Se ha vuelto fácil desconectarse por hartazgo; con casi tres años de pandemia, parece como si hubiéramos vivido suficiente para jubilarnos de las malas experiencias. Yo, en particular, me desaparecí de redes un buen tiempo, porque me dio una inquietud inmensa sobre lo que escribía antes de la pandemia. No hablaré a profundidad de mis cuentos, en primera porque no creo que sea relevante y segunda porque sería muy aburrido leer cómo me hago tratados a mí mismo; en su lugar, basta con saber que trataba de imitar las voces de mis escritores favoritos en temáticas muy grandes para letras tan chicas. El punto es: ¿qué cambió entre lo que escribo ahora con lo anterior?

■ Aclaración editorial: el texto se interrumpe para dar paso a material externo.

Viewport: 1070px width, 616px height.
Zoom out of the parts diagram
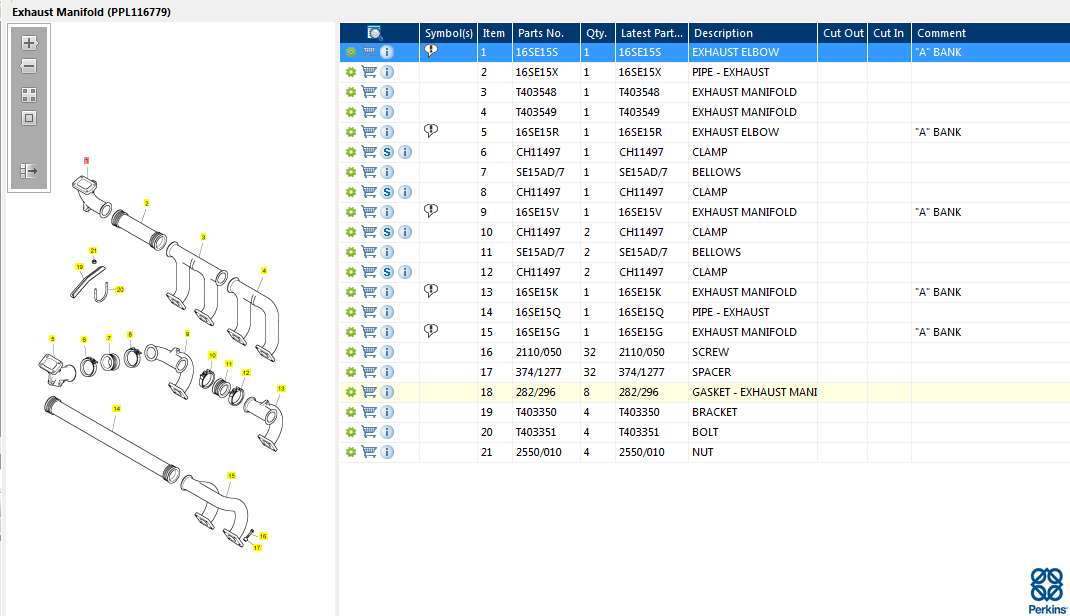tap(29, 67)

La escala de dimensión es algo palpable. No podría decir si es mejor ahora, que trato de describir la realidad en pequeño, pero sin duda puedo explicarlo desde la lejanía cultural entre alguien que ha estado encerrado consigo y alguien que miraba desde la ventana del camión. Me surge la pregunta, sobre si es que ocurre una crisis, ¿qué será del pensamiento durante y después de este proceso en la historia?

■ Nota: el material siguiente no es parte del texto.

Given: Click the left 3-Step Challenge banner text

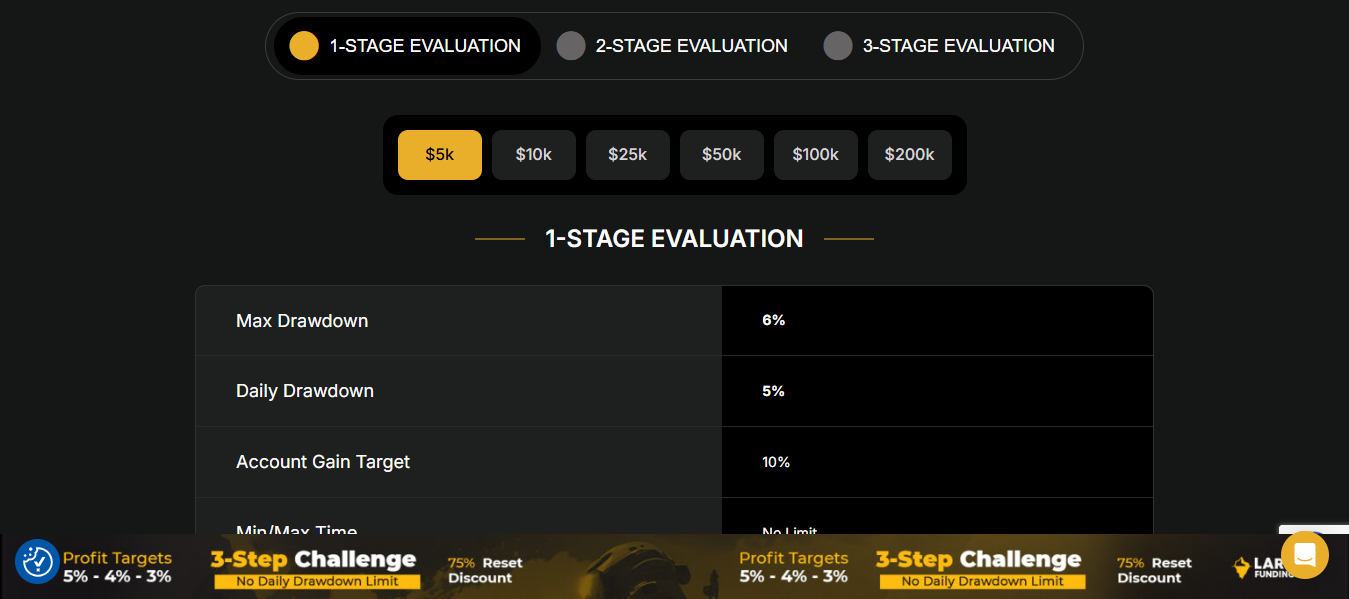Looking at the screenshot, I should (315, 560).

Supongo que la misma duda tendrá gente mucho más preparada que yo, pero fundamento mi cuestionamiento en la mera comparación de que, aunque si bien es cierto que la historia a veces parece repetitiva, ninguna crisis es igual en impacto que la anterior. ¿La historia también se hará más breve? Porque si analizamos cada evento histórico, son procesos de varias décadas o siglos incluso; el hartazgo pandémico hace parecer como que podemos cerrar este ciclo de la historia humana e ingresar a la neo-postmodernidad[1]. ¿Habrá pasado lo mismo entre el medievo?

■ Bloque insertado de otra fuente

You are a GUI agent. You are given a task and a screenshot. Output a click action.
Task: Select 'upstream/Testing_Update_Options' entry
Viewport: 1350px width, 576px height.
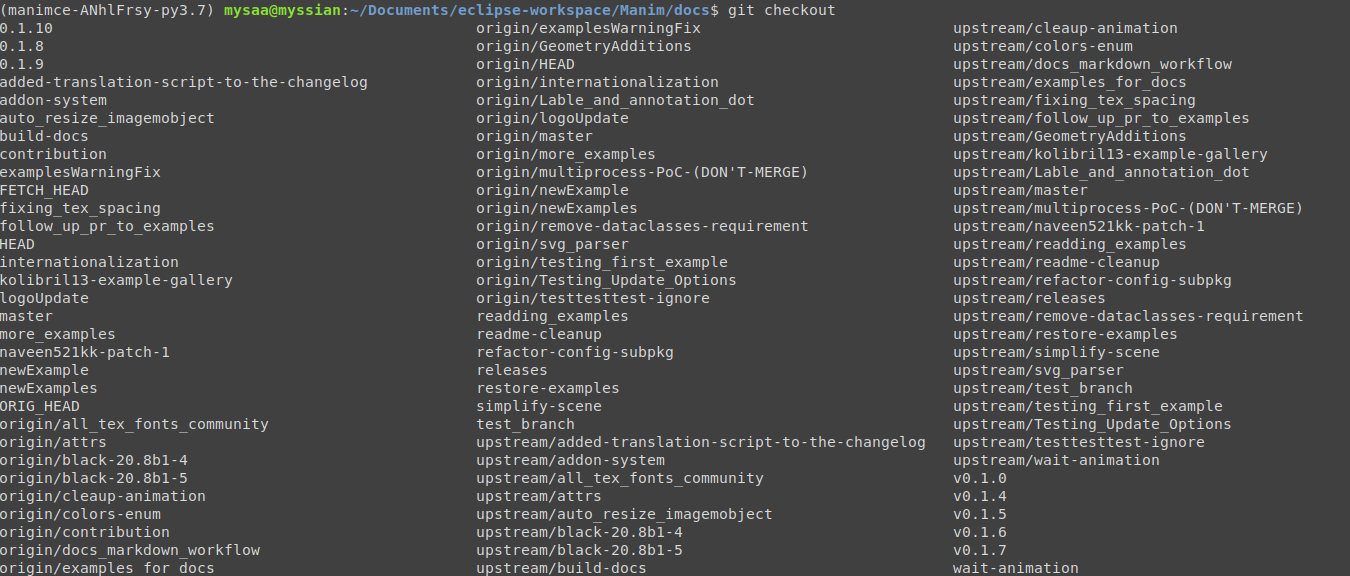tap(1092, 424)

Solemos pensar en el oscurantismo medieval como una mancha difusa, pero olvidamos que no fue sino el producto de años de crisis que no se resolvieron hasta principios de la ilustración del mundo moderno. Para ellos el mundo también se acababa, se había llegado al final de la historia porque no había más mundo que explorar, ni naciones qué conquistar, el poder se concentraba en pocos y la pobreza en muchos. Si me preguntaran, diría que la actualidad no está muy distante del medievo.

Aceptarlo no es algo malo necesariamente. El mundo que nos tocó vivir es una bola gigante de problemas, pero nimios en comparación a los que aguardan en el futuro, mucho más insignificantes respecto a las maravillas que un mundo deteriorado puede ofrecer. Considerando que lidiamos con la crisis de varias décadas no es sino signo de que pese a la dificultad podemos seguir creando cosas tan increíbles desde la cultura y el progreso como seres humanos.

Las mejores obras –a mí consideración– han salido después de eventos catastróficos. De un siglo que comienza con una pandemia, de contracciones económicas y hostilidades sociales, vendrán las voces de aquellos que contemplaron todo aquello desde aislantes artificiales de un camión o un manubrio de una bicicleta. Hasta entonces seguiré escribiendo desde el sofá, escuchando música y pensando en cosas que todavía no pasan.


[1] Lo digo un poco como broma, porque no puedo ver el futuro para entender cómo le llamarán a este periodo histórico. Lo usé hace poco en un cuento y desde entonces lo uso como sello personal. Bienvenidos a la neo-postmodernidad, queridos lectores neo-postmodernos.